JBo
JBo

Reputation: 11

How do I open an AIFC file in Python to append marker data to the file?

I have imported the module named aifc into Python on a Mac, I'm running the Python 3.3 and Mac OS X 10.8.2.

I'm trying to simply copy the marker data from one aifc file to another aifc file. I can successfully open the first file and read the marker data, that works well. But when I open the second aifc file the method aifc.open("file2.aifc", 'w') immediately deletes all the contents of that file. So I end up with an aifc file with the right markers but no music!

I did some research and found that it is the correct behavior of Python to delete the contents of a file when it is opened with mode 'w'. I've read that mode 'a' allows a file to be appended. However the aifc.open() method gives me an error when I try mode 'a' , the interpreter says that the mode must be "r" "rb" "w" or "wb".

Hence I'm stuck -- perhaps this is an old library and I should be using something different.

If so, can someone direct me to how I could access an Apple Objective C library within Python to manipulate audio files. I think there is a library called Audio File Services but I'm unclear how I could use that within Python.

Although I'm not new to programming, I'm new to Python, so apologies if these are newbie questions.

Upvotes: 1

Views: 650

Answers (1)

NinthTest
NinthTest

Reputation: 163

Just encountered this myself!

The aifc.open helper function restricts the modes to 'r', 'rb', 'w', and 'wb' explicitly. It appears that the classes in this module (Aifc_read and Aifc_write) are only for reading an existing AIFC file or creating an entirely new AIFC file from scratch, respectively.

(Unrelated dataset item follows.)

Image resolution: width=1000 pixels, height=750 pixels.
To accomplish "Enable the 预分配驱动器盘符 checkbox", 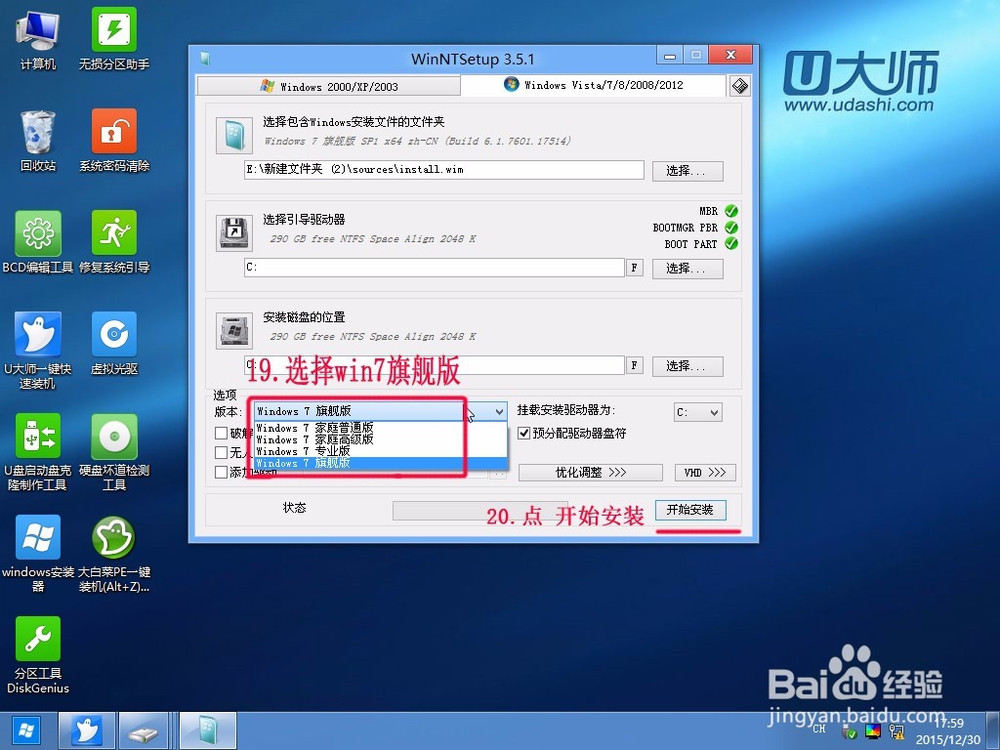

Here's what I've come up with as a readable+writeable AIFC file utility using this module:

import aifc
import sys


class AIFC(aifc.Aifc_write, aifc.Aifc_read):

    def __init__(self, f):
        aifc.Aifc_write.initfp(self, f)
        aifc.Aifc_read.initfp(self, f)


if (__name__ == "__main__"):
    f = open(sys.argv[1], "rb+")
    a = AIFC(f)

    # read test
    print("%s channels, %s bits, %s Hz sampling rate, %s frames" %
          (a.getnchannels(), a.getsampwidth() * 8, a.getframerate(),
           a.getnframes()))

    # write ("identity") test
    data = a.readframes(a.getnframes())
    a.setpos(0)
    a.writeframes(data)
    a.close()   # f.close()

It hasn't been tested extensively, but it does seem to do the trick. I've run several original AIFs through it, and they all play back correctly in Audacity.